* _The problem_
Copy the records from the line with "Where should I" up to and including the line with "[x=257, y=116]", raising every coordinate in the answers by 20.
:::::
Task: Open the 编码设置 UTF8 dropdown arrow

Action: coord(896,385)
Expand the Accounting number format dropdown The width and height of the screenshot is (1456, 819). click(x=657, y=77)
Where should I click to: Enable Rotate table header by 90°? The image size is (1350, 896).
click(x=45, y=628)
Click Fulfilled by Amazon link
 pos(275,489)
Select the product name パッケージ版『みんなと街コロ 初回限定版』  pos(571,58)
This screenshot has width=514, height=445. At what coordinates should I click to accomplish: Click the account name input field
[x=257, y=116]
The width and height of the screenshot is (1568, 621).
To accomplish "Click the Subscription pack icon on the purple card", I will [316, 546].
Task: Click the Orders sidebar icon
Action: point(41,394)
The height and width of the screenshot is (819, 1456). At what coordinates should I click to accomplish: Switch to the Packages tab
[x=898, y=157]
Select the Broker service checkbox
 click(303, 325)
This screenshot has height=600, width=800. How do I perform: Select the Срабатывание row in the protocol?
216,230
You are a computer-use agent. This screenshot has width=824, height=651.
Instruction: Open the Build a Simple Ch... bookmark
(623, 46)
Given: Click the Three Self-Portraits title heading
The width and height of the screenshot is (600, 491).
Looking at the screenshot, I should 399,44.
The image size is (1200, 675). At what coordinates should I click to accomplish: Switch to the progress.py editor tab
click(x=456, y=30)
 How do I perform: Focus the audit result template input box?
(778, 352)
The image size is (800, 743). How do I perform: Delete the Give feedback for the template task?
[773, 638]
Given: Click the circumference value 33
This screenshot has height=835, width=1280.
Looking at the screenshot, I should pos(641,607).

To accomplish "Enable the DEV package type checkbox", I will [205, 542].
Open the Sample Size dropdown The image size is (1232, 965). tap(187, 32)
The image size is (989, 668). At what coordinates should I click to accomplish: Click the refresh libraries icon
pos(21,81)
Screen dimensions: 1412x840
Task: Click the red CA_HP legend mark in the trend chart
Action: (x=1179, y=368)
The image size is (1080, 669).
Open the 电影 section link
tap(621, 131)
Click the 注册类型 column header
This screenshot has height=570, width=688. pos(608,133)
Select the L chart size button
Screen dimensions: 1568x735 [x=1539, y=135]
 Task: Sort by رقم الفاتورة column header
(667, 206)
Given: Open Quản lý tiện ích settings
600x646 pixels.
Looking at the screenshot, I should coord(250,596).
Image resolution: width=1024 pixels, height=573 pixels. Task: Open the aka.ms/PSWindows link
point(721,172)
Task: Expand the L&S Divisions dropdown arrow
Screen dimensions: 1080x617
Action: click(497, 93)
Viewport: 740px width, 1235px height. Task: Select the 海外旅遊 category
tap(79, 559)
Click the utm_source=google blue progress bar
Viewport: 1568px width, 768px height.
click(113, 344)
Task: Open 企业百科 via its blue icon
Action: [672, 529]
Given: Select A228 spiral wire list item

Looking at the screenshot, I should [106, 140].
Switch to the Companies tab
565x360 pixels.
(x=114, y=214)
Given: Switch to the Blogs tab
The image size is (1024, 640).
:::::
* _Written answer_
Where should I click to: Enable Rotate table header by 90°? The image size is (1350, 896).
click(x=65, y=648)
Click Fulfilled by Amazon link
 pos(295,509)
Select the product name パッケージ版『みんなと街コロ 初回限定版』  pos(591,78)
This screenshot has width=514, height=445. At what coordinates should I click to accomplish: Click the account name input field
[x=277, y=136]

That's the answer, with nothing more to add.